Defendo que na futura sede da Associação dos Antigos Combatentes do Algarve (AACA) deveria ser criado um Centro de Documentação da Guerra Colonial, espaço esse onde fosse possível reunir livros, revistas, artigos, manuscritos (há muitos de memórias na gaveta!), fotos, crachás, filmes e documentários, e objectos alusivos a este período da História de Portugal.

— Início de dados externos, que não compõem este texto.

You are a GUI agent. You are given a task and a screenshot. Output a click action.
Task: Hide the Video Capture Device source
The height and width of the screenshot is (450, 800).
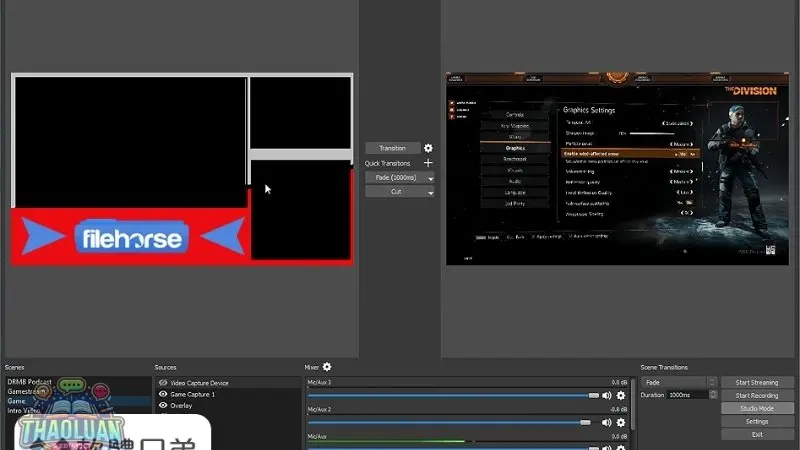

Poder-se-ia mesmo apelar aos sócios para que oferecessem ou aí depositassem os livros ou documentos que possuíssem. Outra solicitação poderia ser endereçada a instituições como as bibliotecas públicas, para que disponibilizassem algum do material bibliográfico que já possuem.
Todos juntos contribuiremos para que a Guerra Colonial não seja esquecida pelas actuais e futuras gerações, recordando o sofrimento por que passaram milhares de jovens que hoje são os seus pais, avós e bisavós.

* Professor e ensaísta, antigo combatente em Angola, 1971-1973.